[Start Provided data]
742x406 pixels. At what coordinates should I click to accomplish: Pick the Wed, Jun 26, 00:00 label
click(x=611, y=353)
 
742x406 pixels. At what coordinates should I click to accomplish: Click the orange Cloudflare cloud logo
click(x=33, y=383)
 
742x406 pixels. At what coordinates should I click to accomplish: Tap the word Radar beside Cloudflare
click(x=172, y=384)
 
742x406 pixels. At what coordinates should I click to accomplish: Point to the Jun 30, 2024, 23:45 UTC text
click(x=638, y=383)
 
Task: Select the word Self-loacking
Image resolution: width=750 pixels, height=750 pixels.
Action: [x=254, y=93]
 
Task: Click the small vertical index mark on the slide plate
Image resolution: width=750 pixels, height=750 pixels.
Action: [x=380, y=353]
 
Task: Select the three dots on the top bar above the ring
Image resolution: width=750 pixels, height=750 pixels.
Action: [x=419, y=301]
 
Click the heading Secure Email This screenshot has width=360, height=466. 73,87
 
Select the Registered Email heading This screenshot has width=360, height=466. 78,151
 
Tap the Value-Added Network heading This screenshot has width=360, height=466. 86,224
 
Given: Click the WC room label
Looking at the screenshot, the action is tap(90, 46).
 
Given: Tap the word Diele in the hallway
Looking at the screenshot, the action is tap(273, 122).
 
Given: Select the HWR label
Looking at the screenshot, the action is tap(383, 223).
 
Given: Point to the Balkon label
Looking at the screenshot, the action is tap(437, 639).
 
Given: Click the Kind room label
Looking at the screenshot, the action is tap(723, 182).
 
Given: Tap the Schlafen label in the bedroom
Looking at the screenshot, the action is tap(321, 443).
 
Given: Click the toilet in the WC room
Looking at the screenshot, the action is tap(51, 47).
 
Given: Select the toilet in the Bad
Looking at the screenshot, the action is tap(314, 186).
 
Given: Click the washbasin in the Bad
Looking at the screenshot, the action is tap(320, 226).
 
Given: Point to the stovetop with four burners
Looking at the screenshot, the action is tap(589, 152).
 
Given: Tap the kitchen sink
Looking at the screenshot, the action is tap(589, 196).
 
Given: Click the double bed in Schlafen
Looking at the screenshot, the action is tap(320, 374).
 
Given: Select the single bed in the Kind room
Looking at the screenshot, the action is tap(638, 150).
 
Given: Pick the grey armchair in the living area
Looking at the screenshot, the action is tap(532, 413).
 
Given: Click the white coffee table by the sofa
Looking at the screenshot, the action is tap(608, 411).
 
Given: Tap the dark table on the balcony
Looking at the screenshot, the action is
[End Provided data]
### What to do
Reproduce the records above verbatim, line for line.

### Written response
742x406 pixels. At what coordinates should I click to accomplish: Pick the Wed, Jun 26, 00:00 label
click(x=611, y=353)
 
742x406 pixels. At what coordinates should I click to accomplish: Click the orange Cloudflare cloud logo
click(x=33, y=383)
 
742x406 pixels. At what coordinates should I click to accomplish: Tap the word Radar beside Cloudflare
click(x=172, y=384)
 
742x406 pixels. At what coordinates should I click to accomplish: Point to the Jun 30, 2024, 23:45 UTC text
click(x=638, y=383)
 
Task: Select the word Self-loacking
Image resolution: width=750 pixels, height=750 pixels.
Action: [x=254, y=93]
 
Task: Click the small vertical index mark on the slide plate
Image resolution: width=750 pixels, height=750 pixels.
Action: [x=380, y=353]
 
Task: Select the three dots on the top bar above the ring
Image resolution: width=750 pixels, height=750 pixels.
Action: [x=419, y=301]
 
Click the heading Secure Email This screenshot has width=360, height=466. 73,87
 
Select the Registered Email heading This screenshot has width=360, height=466. 78,151
 
Tap the Value-Added Network heading This screenshot has width=360, height=466. 86,224
 
Given: Click the WC room label
Looking at the screenshot, the action is tap(90, 46).
 
Given: Tap the word Diele in the hallway
Looking at the screenshot, the action is tap(273, 122).
 
Given: Select the HWR label
Looking at the screenshot, the action is tap(383, 223).
 
Given: Point to the Balkon label
Looking at the screenshot, the action is tap(437, 639).
 
Given: Click the Kind room label
Looking at the screenshot, the action is tap(723, 182).
 
Given: Tap the Schlafen label in the bedroom
Looking at the screenshot, the action is tap(321, 443).
 
Given: Click the toilet in the WC room
Looking at the screenshot, the action is tap(51, 47).
 
Given: Select the toilet in the Bad
Looking at the screenshot, the action is tap(314, 186).
 
Given: Click the washbasin in the Bad
Looking at the screenshot, the action is tap(320, 226).
 
Given: Point to the stovetop with four burners
Looking at the screenshot, the action is tap(589, 152).
 
Given: Tap the kitchen sink
Looking at the screenshot, the action is tap(589, 196).
 
Given: Click the double bed in Schlafen
Looking at the screenshot, the action is tap(320, 374).
 
Given: Select the single bed in the Kind room
Looking at the screenshot, the action is tap(638, 150).
 
Given: Pick the grey armchair in the living area
Looking at the screenshot, the action is tap(532, 413).
 
Given: Click the white coffee table by the sofa
Looking at the screenshot, the action is tap(608, 411).
 
Given: Tap the dark table on the balcony
Looking at the screenshot, the action is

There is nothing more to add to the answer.